Leonard Cohen Popular Problems

[Columbia; 2014]

Styles: gospel, love, humor, death, light, darkness, war
Others: the great agéd songwriters of the modern age

Everything Leonard Cohen does becomes Leonard Cohen. I mean that both ways. From his early, eerie folk songs to I’m Your Man’s so-of-its-time synthesized beats, horns, and keys, Cohen has proven that his voice, both literal and artistic, is capable of taking control of perhaps any musical context and raising his leathern flag upon its soil. To witness Cohen’s masterful absorbing, processing, and unifying of genre in practice, see 2009’s Live In London, a sprawling example of the bard’s ability to smooth out the differences throughout his entire discography, creating, as if for just one night, an essential Leonard Cohen. But even listening to Cohen’s albums as they were originally recorded, taking into account the changes in voice, fashion, and life, what one finds is an absolutely singular songwriter and singer.

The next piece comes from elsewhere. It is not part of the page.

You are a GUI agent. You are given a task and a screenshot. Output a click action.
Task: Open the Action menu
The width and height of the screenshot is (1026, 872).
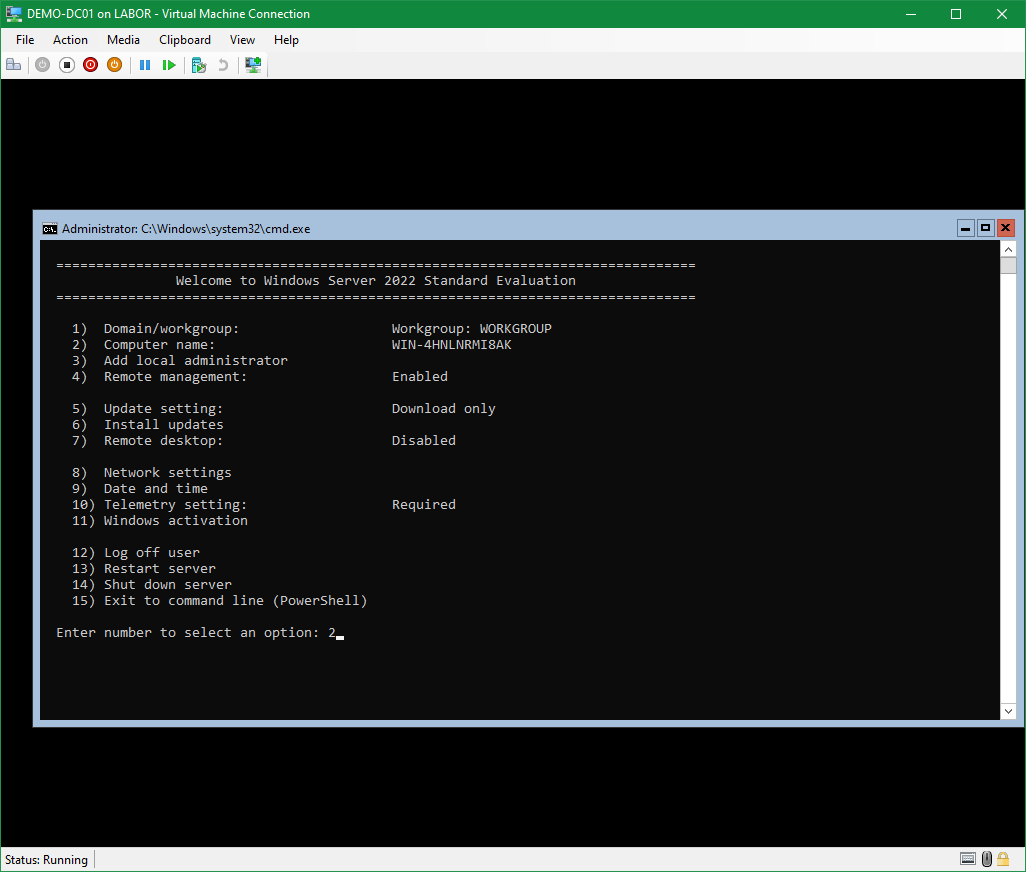tap(70, 40)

Popular Problems, his 13th studio album, has everything of which a latter-day Cohen album is popularly known to be composed: the amelodic, magical croak of Cohen’s own finely aged voice; the hyper-melodic shine of his singers, who have become as integral to Cohen’s project as he himself; a loose, blurring approach to genre and tone. The album seems to be of the same make as 2012’s Old Ideas; both are relaxed in their dedication to definite genre, and both humbly display the wisdom one would expect from an icon like Cohen. Even their titles comprise the interlocking halves of some private mantra or joke, some defining force behind Cohen’s recent inspirations: “Old Ideas, Popular Problems.” The Old Ideas, still Popular Problems, seem to be the things Cohen has always written about: sex, god, art, mystery, society.

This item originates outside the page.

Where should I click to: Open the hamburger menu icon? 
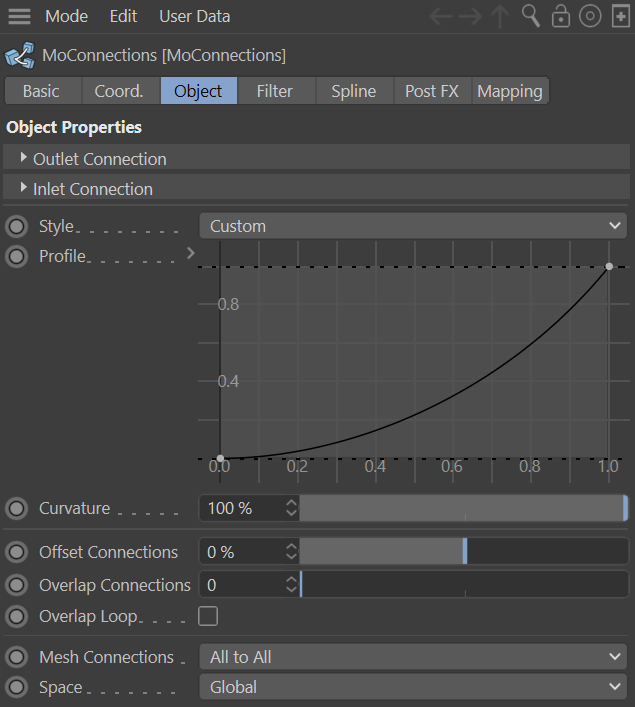click(19, 17)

Although religion and the divine have forever been important to Cohen’s songs, just as important as his inimitable humor and wit, Popular Problems feels particularly charged with the spirit of gospel. Cohen’s spirituality is a reverence of a god based in the Judeo-Christian-Islamic tradition, but which, like his approach to music, finds life in other traditions as well (Buddhism, most obviously). “Born in Chains” is the most apparently rooted in gospel music, but songs like “Nevermind” and “Almost Like The Blues” are built around images of the horrors of (holy?) war. The scent of Armageddon is palpable. One finds in these songs a vivid look into the spirit of what our world is facing today. Private suffering is public suffering. Cohen’s is a voice of compassion and dread, fused inevitably with a wry smile at the always changing, unchanging world.

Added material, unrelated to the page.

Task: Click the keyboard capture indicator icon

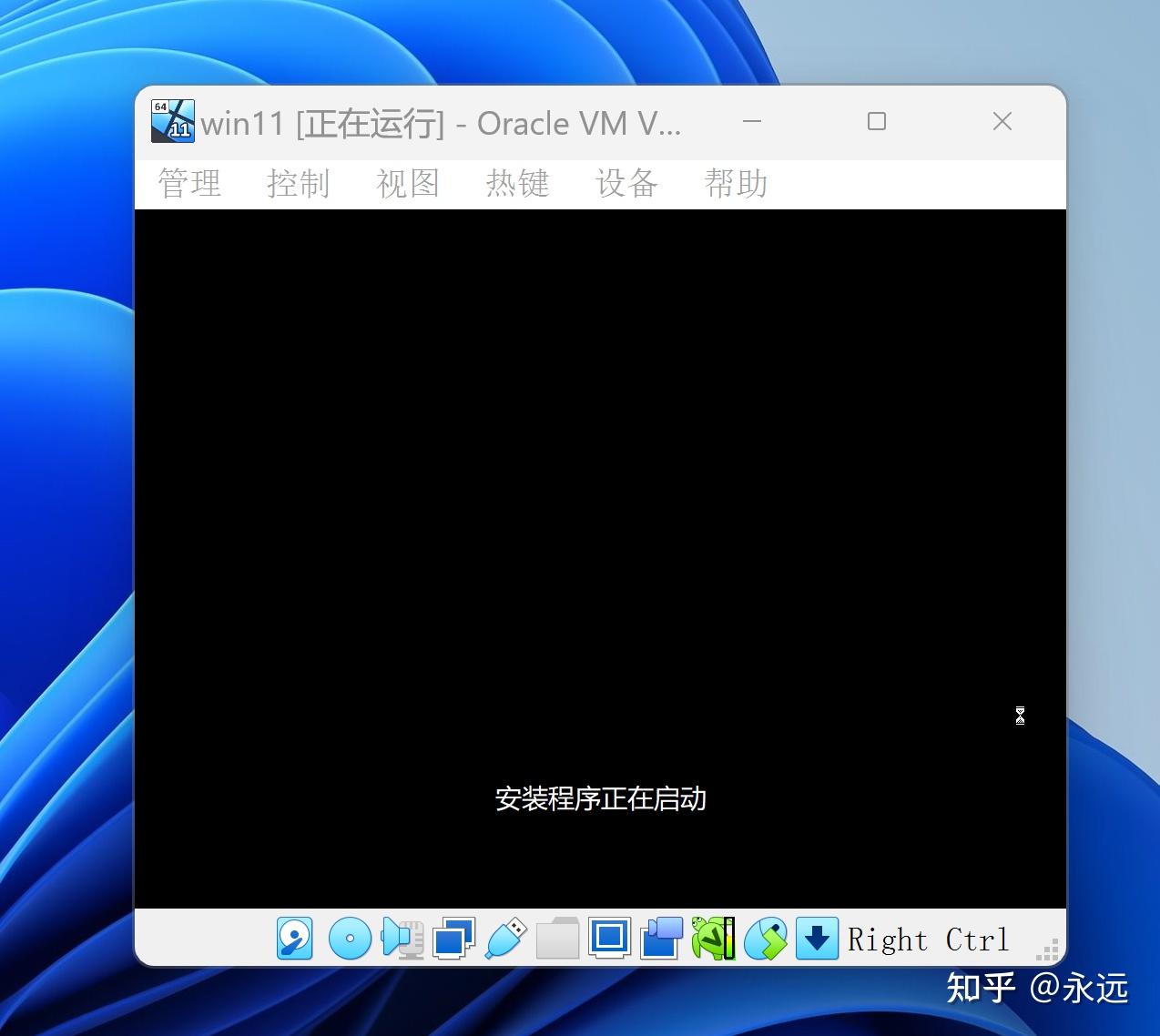Action: 817,938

Leonard Cohen is a treasure, everyone. His has always been a somehow quiet superstar career, but I hope those of us who know only “Hallelujah” will take this album, on the occasion of his 80th year, as an opportunity to appreciate the gift that his life has been to the art of our culture. Who else could release an album of such religious and social responsibility, but also place “Slow” — effectively a “fuck you” to the speed, self-importance, and mania of our age — at the beginning? Let’s listen to him. Take it easy, know yourself, get there last.